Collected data

================

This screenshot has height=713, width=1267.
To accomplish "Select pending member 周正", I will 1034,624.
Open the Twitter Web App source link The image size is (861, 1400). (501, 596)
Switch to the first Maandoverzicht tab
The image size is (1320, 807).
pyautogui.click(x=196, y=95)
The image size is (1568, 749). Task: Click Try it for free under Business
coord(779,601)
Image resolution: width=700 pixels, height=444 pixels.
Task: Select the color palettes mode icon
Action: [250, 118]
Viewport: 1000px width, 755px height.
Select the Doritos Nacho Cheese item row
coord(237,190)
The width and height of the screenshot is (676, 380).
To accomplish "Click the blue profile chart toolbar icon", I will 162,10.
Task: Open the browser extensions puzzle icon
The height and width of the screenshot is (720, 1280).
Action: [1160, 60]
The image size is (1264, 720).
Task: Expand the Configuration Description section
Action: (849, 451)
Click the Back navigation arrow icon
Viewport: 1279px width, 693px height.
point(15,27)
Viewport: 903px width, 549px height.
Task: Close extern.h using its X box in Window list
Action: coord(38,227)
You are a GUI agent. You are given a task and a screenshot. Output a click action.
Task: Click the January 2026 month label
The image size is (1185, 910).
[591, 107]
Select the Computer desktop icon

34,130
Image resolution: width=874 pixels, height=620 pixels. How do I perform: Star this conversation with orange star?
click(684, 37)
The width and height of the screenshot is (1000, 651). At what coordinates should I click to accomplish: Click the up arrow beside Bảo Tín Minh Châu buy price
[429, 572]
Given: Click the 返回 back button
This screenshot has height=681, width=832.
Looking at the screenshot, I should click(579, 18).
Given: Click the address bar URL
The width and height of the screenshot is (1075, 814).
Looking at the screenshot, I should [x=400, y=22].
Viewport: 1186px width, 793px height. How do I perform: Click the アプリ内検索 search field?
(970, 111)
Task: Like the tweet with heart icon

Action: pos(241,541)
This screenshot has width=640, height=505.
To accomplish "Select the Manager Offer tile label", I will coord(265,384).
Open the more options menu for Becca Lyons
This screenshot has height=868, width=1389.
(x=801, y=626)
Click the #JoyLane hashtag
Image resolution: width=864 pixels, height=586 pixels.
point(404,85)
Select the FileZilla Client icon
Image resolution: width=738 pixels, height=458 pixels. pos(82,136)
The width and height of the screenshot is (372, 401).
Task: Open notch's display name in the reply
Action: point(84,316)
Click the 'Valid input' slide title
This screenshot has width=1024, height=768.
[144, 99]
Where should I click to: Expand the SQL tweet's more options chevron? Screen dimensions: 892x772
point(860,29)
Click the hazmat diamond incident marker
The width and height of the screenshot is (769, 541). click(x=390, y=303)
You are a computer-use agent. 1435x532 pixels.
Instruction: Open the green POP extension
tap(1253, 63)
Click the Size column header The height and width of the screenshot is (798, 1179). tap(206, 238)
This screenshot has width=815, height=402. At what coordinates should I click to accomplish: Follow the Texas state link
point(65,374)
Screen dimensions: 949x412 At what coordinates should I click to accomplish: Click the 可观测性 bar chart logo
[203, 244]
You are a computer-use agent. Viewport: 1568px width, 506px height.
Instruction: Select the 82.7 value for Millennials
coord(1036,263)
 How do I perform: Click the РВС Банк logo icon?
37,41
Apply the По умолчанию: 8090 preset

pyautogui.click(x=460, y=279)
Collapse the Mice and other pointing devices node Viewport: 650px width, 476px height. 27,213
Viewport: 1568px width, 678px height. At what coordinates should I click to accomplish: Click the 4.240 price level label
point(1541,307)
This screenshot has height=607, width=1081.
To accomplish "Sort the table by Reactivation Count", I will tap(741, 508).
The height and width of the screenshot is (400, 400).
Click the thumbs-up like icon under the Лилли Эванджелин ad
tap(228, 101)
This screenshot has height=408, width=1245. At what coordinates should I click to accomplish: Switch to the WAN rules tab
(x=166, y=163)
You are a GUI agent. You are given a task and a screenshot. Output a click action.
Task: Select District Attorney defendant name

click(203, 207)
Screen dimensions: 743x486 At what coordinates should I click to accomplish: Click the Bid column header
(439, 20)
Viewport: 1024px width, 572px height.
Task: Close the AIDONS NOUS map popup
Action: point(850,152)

================

:: Problem requirements ::
Report how many lines in the records above contain the word "agent", giving only the number.

:: Your response ::
4